Ella abrió la boca para decir
algo, pero olvidó qué era. Se sonrojó y, para romper la sofocante tensión, se
puso en pie dispuesta a llevar las bandejas a la cocina.
–Entonces, ¿té o café? Mi padre tiene una gran
variedad de infusiones.
–Tienes que ayudarme a desvestirme.
–¿Cómo dices?
–No puedo quitarme los pantalones, aunque
hayan empezado a hacer efecto los analgésicos.
Demi se quedó
petrificada. Tras unos segundos de shock, pensó que de ninguna manera podía
hacerle ese favor. Corría el terrible peligro de derretirse con solo tocarlo.

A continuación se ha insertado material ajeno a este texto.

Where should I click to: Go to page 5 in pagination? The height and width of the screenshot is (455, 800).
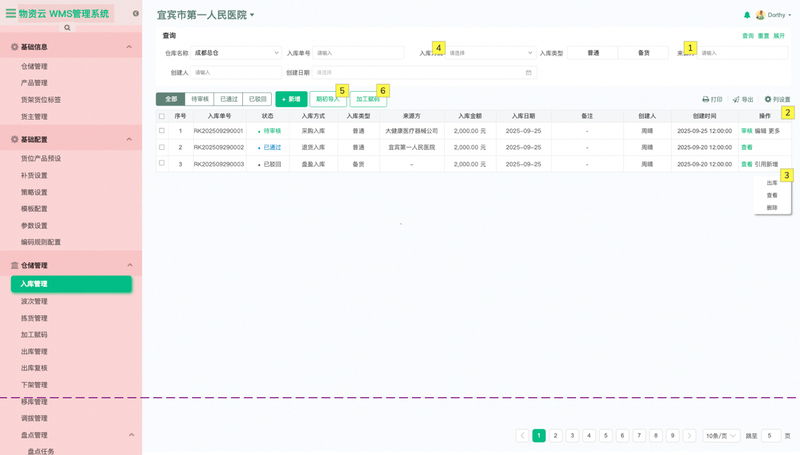point(606,436)
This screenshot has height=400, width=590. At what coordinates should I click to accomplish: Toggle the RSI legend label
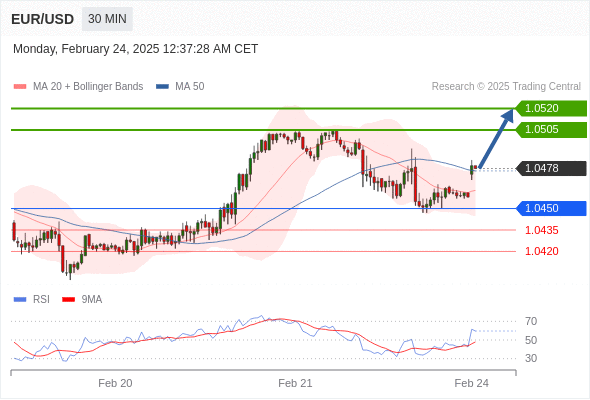(41, 300)
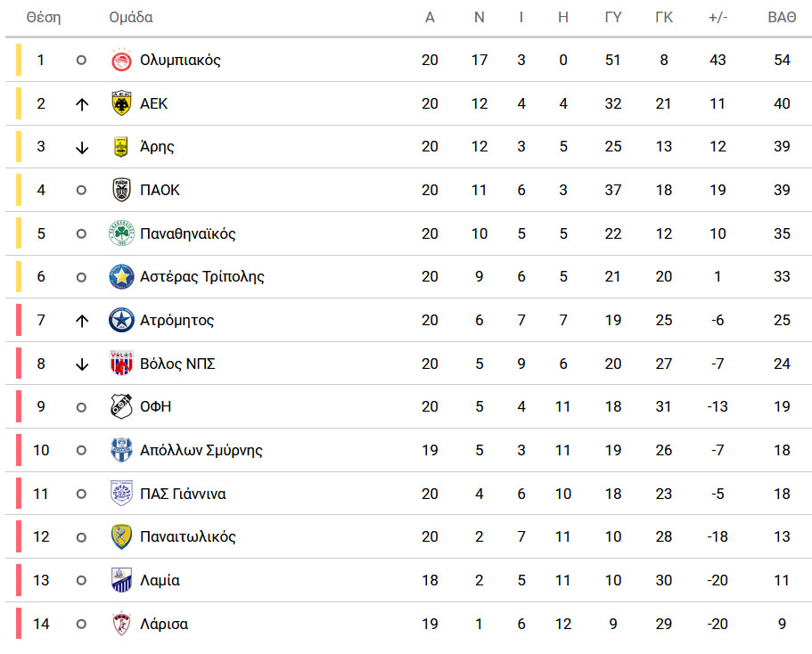Click ΑΕΚ's upward position change arrow
The width and height of the screenshot is (812, 654).
[82, 104]
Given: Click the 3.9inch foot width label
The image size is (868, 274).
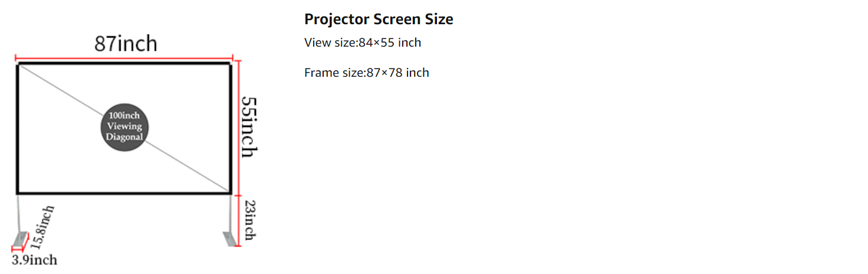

Pero ¿qué excusa podía darle?
–¿Lo has intentado?
–No hace falta. Cada vez que hago el menor
movimiento, me duele la espalda.
No tenía elección, se dijo ella.
Joseph se apoyó en sus
hombros e inspiró su dulce aroma.
–Menos mal que no soy una de esas pequeñas
mujeres con las que sueles salir –bromeó ella, llena de tensión–. Habrías
tenido que venir a la casa arrastrándote.
Demi lo ayudó a
colocarse sentado. Tenía la piel sudorosa. Era obvio que, bajo su fachada
impasible, lo estaba pasando mal. De pronto, una oleada de vergüenza y culpa la
inundó.
Joseph se desabotonó la
camisa e hizo una mueca al quitársela.
–Recuerdo que, cuando tenías dieciséis años,
te burlabas de ti misma por tu altura…
–¡No puedo concentrarme en ayudarte si me
hablas! –exclamó ella, sonrojada. No quería retomar esos recuerdos.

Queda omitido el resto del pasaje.